Apesar de os dois serem feitos em águas profundas, a comparação com o pré-sal se dá pela quantidade de petróleo disponível. Os dois, no entanto, têm diferenças estruturais. As reservas de petróleo do pré-sal podem chegar a 7 mil metros abaixo da superfície do mar. Já a exploração dos poços da Margem Equatorial, estima-se que tenha 2.200 metros de profundidade.
Ainda de acordo com os estudos feitos pelo governo, a corrente marítima é diferente do pré-sal e é parecida com a costa oeste africana. Para especialistas, isso representa um desafio técnico para a Petrobras.
A empresa entende que outro desafio, comparado com explorações já realizadas pela Petrobras, é justamente a complexidade da biodiversidade na região.
O local inclui ecossistemas frágeis como recifes de coral e manguezais. Isso foi alertado por ambientalistas, já que qualquer erro na exploração pode ter efeitos devastadores para todo o ecossistema da região.
Integrantes da Petrobras garantem que o contato com o Ibama será permanente para garantir que os riscos sejam mínimos na exploração.
Outra semelhança com o pré-sal é o risco econômico que envolve a operação. Existe a possibilidade de que a perfuração não tenha o resultado esperado e que a quantidade de petróleo seja muito inferior ao que foi prospectado. Para Ramos, é importante que isso seja feito até que seja tomada uma decisão amplamente discutida.
“A perfuração é importante do ponto de vista energético, para que a gente possa conhecer o que realmente está sendo explorado e para que a sociedade tome ou não a decisão de explorar naquela região, mas tendo como base dados mais precisos e riscos calculados”, disse.
Participação estrangeira
Em junho, a Agência Nacional do Petróleo, Gás Natural e Biocombustíveis (ANP) realizou um leilão e vendeu 19 blocos de exploração de petróleo e gás na Foz do Amazonas, o que rendeu um bônus de assinatura de R$ 844 milhões à União. Esse movimento, no entanto, mostrou o interesse cada vez maior de empresas estrangeiras no mercado petroleiro sul-americano e expõe uma fragilidade do Brasil na proteção de suas reservas e na soberania sobre seus recursos.
A Petrobras, em consórcio com multinacionais como as estadunidenses ExxonMobil e Chevron e com a chinesa China Petroleum (CNPC), arrematou 10 blocos. Mas se antes a empresa tinha exclusividade sobre a exploração petroleira, agora a estatal se vê em meio ao avanço de companhias internacionais que buscam ter acesso a mais reservas.
ExxonMobil e Chevron, operacionalmente, terão 75% da área arrematada no leilão. Para o setor de energia, isso mostra uma fragilidade em relação à garantia da soberania na exploração, que é resultado do fim do monopólio em 2016. Naquele ano, o Congresso brasileiro aprovou a lei 13.365, que tirava da Petrobras a exclusividade da exploração de petróleo brasileiro.
A defesa de parlamentares brasileiros é que seja construída uma nova regulamentação específica para essa região, já que ela apresenta especificidades. Outra exigência do setor energético é que a exploração seja feita em regime de partilha e não em concessão, o que dá ao Estado brasileiro uma maior concentração do controle da produção e garante uma maior participação nos royalties.

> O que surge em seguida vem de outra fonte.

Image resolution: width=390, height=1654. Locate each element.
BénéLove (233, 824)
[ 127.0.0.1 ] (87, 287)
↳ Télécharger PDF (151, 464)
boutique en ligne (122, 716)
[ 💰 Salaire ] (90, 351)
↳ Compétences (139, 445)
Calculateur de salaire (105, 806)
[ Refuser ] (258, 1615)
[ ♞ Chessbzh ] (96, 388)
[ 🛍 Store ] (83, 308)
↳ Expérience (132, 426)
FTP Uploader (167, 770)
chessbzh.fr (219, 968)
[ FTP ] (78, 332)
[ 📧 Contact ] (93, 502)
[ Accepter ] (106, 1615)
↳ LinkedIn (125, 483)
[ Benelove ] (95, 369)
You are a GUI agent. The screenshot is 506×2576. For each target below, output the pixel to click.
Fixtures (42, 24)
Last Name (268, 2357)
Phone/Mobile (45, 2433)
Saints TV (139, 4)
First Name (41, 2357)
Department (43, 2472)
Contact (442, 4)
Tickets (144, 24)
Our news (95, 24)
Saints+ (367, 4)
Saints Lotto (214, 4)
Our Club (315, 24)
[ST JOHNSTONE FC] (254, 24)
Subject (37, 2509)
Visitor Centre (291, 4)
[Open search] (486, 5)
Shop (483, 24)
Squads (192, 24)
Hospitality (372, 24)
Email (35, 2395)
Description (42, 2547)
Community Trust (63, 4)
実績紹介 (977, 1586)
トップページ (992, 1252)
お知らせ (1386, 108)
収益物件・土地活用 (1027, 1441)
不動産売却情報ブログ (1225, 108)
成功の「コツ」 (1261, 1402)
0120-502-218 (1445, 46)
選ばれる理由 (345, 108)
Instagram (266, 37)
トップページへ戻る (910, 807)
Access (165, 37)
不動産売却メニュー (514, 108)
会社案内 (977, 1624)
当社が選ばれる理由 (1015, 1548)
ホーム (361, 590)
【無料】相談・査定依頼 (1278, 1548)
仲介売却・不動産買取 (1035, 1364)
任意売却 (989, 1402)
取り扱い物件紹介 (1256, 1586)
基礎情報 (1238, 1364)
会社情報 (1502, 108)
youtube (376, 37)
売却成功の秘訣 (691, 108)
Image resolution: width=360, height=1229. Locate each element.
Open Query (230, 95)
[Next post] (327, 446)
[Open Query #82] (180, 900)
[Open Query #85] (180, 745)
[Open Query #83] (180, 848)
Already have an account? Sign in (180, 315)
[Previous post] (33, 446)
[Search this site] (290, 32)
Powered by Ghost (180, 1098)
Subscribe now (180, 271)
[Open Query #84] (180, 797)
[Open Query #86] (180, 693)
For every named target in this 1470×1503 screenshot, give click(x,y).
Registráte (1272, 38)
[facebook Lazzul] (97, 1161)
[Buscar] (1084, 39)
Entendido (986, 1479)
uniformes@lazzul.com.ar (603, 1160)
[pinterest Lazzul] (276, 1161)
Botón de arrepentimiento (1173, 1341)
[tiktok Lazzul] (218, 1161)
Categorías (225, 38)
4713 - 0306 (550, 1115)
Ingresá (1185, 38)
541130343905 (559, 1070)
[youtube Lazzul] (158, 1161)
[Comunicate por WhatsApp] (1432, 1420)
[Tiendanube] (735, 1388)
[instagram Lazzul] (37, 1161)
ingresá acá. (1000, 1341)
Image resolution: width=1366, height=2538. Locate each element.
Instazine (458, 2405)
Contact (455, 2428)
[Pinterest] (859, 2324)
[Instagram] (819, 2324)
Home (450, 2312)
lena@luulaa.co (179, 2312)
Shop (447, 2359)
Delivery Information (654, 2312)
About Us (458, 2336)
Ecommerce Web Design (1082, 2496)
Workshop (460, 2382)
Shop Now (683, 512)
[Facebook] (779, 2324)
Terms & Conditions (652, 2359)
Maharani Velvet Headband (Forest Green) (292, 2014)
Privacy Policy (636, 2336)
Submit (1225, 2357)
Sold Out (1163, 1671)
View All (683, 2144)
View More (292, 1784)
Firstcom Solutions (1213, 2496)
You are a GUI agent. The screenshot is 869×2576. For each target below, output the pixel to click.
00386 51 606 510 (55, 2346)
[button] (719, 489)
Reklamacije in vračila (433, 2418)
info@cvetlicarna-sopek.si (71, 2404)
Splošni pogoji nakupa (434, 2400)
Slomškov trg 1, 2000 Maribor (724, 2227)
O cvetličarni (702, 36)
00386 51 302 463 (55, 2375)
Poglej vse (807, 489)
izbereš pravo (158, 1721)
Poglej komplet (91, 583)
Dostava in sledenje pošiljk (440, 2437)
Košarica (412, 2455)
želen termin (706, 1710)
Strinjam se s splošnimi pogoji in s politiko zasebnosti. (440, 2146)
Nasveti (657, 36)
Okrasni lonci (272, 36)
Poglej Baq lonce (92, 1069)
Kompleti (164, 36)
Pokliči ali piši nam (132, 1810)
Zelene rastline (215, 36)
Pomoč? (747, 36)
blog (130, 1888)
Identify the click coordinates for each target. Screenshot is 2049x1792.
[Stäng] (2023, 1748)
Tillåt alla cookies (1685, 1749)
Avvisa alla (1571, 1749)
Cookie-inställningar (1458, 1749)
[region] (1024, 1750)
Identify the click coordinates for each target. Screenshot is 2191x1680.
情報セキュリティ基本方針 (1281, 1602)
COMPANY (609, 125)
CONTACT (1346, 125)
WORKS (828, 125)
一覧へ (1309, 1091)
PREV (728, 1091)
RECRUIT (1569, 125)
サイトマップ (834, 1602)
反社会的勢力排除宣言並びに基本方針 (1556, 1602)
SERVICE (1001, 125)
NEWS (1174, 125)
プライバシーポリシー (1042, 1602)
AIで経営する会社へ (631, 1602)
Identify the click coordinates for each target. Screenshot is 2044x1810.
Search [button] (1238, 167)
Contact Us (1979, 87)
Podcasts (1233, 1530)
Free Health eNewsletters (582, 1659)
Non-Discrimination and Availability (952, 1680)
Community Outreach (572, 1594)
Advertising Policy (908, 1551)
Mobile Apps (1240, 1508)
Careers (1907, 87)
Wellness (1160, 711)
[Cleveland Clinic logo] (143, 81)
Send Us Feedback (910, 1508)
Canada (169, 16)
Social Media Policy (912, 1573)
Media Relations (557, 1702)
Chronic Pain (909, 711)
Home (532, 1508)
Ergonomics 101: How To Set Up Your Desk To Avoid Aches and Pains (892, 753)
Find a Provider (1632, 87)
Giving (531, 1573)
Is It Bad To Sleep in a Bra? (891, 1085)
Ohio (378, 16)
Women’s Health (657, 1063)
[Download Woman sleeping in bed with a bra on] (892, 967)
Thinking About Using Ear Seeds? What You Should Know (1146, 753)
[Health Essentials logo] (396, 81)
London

Mesmo tendo arrematado parte do leilão, essas empresas internacionais ainda não têm licença para atuar na região e terão de passar pelo mesmo processo da Petrobras. Para Ramos, apesar de a presença de transnacionais representar uma “derrota” à sociedade brasileira, as regras para essa exploração precisam ser rígidas para essas companhias e devem ser discutidas com a sociedade.
“Essas empresas ainda passarão pelo crivo do Ibama, o que é importante. E esses parâmetros têm que ser dialogados com as representações do Estado e da sociedade civil, ouvindo terceiro setor, trabalhadores e populações atingidas pela exploração de petróleo, como comunidades ribeirinhas e quilombolas”, afirmou.